━━━ Testo fornito ━━━

Il dibattito

La protezione della Svizzera vola anche nei cieli

Opportunità anche per il nostro settore industriale di punta,che attualmente sta attraversando una delle peggiori crisi del secondo dopoguerra!

Il prossimo 27 settembre 2020 il popolo svizzero voterà sull'acquisto di nuovi aerei da combattimento. Chi pensa che le minacce contro un Paese siano oggi rappresentate solo dai virus o dalla cyber criminalità, dimentica che gli altri rischi non sono scomparsi ma sono sempre ben presenti e si sommano. Terrorismo, e soprattutto conflitti armati, si sono moltiplicati negli ultimi decenni, magari meno distinguibili tra loro, ma comunque nemmeno tanto lontani dalle nostre frontiere: il conflitto in Siria è a poco meno di 4 ore di volo da Milano; la guerra dei Balcani di 25 anni or sono a circa 3 ore, il conflitto in Ucraina meno di due ore. La crisi del Coronavirus ha del resto dimostrato che la Svizzera deve sempre essere preparata agli scenari più diversi e improbabili. Tra questi, rientra pure la protezione dei nostri cieli che dev’essere impostata su una difesa aerea efficace e funzionante. Escludere a priori una minaccia dall’alto mi sembra peccare d’ingenuità. L’acquisizione di aerei e l'addestramento dei piloti non avviene dall'oggi al domani: se vogliamo essere preparati ad ogni eventualità, e sostituire gli oramai vetusti FA/18 entro il 2030, la Svizzera non può più rimandare la decisione.

I nuovi aerei di combattimento – dal costo di 6 miliardi di franchi, cui si aggiungono 2 miliardi per l’acquisto di un sistema per la difesa terra-aria a lunga gittata - sono un elemento essenziale dei mezzi d'intervento senza i quali non è pensabile la sicurezza del nostro Paese a tutti i livelli. Anche perché il loro impiego è già oggi pressoché quotidiano e svolge importanti funzioni nel servizio di polizia aerea che sorveglia il transito di velivoli nel nostro spazio o li accompagna in caso di problemi. Disporre di una flotta aerea militare al passo coi tempi è altrettanto importante quanto avere un corpo di polizia, i servizi medici, i vigili del fuoco e il resto delle forze armate o la protezione civile. Rinunciare all’acquisto dei nuovi caccia significa ridurre la capacità anche di queste altre forze che vediamo all’opera per garantire la sicurezza della del nostro Paese.

━━━ Elenco fornito ━━━

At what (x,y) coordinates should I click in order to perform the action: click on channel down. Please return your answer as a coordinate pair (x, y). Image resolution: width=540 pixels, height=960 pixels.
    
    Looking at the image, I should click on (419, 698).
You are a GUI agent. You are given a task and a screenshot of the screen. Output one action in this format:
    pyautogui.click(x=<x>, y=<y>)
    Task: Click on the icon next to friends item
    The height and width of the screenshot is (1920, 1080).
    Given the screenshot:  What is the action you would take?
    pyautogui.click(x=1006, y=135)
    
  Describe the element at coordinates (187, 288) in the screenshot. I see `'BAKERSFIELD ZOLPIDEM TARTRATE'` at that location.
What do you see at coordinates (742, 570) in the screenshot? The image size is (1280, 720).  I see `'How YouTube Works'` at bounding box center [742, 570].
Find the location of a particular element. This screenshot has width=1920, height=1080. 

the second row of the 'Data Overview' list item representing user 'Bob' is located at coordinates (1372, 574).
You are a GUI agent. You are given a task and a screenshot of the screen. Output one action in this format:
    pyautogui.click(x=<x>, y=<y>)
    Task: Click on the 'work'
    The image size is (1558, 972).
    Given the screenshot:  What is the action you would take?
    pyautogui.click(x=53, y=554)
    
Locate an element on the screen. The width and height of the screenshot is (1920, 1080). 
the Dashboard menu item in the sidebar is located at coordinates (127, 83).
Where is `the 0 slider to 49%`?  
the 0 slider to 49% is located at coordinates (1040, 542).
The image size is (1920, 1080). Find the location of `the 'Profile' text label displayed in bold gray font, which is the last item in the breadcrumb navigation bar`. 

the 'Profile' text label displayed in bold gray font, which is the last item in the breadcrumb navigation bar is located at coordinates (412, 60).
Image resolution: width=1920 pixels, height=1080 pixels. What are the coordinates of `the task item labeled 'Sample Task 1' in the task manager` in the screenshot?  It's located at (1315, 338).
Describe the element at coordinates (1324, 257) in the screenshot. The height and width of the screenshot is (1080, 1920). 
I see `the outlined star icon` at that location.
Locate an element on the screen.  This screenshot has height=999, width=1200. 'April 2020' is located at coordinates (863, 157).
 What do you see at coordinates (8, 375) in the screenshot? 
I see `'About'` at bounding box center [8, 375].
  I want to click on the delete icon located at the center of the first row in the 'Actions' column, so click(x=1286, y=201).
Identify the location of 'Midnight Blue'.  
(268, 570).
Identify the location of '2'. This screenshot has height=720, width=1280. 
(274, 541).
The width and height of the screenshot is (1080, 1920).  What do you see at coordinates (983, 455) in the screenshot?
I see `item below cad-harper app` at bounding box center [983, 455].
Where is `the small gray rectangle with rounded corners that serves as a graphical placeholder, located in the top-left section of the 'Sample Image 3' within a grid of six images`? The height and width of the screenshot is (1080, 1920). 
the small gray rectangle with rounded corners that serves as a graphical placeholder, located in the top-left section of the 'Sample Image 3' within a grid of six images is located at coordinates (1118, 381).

━━━

▶ Attività richieste:
#1 Nel testo sui nuovi aerei da combattimento, quanto costa il sistema di difesa terra-aria a lunga gittata?
#2 Indica se queste affermazioni concordano con il testo sui nuovi aerei da combattimento. Per ciascuna rispondi sì o no e cita le parole decisive del testo.
(a) Il voto popolare sull'acquisto dei nuovi aerei si terrà il 27 settembre 2020.
(b) Il conflitto in Ucraina dista da Milano più di tre ore di volo.
(c) Gli FA/18 andrebbero sostituiti entro il 2030.
#3 Prosegui, per favore, il testo sui nuovi aerei da combattimento a partire dalla sua ultima frase.

▶ Risposte per punto:
#1 2 miliardi di franchi.

#2
(a) Sì: «Il prossimo 27 settembre 2020 il popolo svizzero voterà sull'acquisto di nuovi aerei da combattimento.»
(b) No: «il conflitto in Ucraina meno di due ore».
(c) Sì: «sostituire gli oramai vetusti FA/18 entro il 2030».

#3
 Ovviamente non è solo la popolazione a beneficiare di questa sicurezza, ma anche l'industria svizzera. Quale imprenditore non posso che salutare la soluzione voluta dalla Consigliera federale Viola Ahmerd, e avvallata dal Parlamento, che ha abbinato l'acquisto di nuovi aerei a relative partecipazioni industriali (offset). In altre parole, le imprese estere cui sono assegnate commesse nel quadro dell’acquisto dovranno compensare il 60 % del valore contrattuale mediante l’assegnazione di commesse ad aziende svizzere, di cui il 20 % mediante offset diretti e il 40 % mediante offset indiretti nei settori tecnologici e industriali rilevanti in materia di sicurezza, come ad esempio l’industria meccanica, metallurgica, elettronica e orologiera. Grazie a questa compensazione la Svizzera può tenere aperta una porta alle PMI in catene di produzione globali sempre più dominate dalle grandi imprese. Questo darà loro la possibilità di vendere i propri prodotti innovativi e affidabili e acquisire conoscenze tecnologiche di punta. Molte PMI svizzere avranno in questo modo la possibilità di stringere partnership commerciali di successo.

Si tratta dunque anche di un’opportunità per il nostro settore industriale di punta, che attualmente sta attraversando una delle peggiori crisi del secondo dopoguerra.

Votando di SÌ, il prossimo 27 settembre, al decreto federale concernente l’acquisto di nuovi aerei da combattimento, oltre a rafforzare la sicurezza del nostro Paese, porteremo una boccata d’ossigeno a un intero tessuto economico in affanno.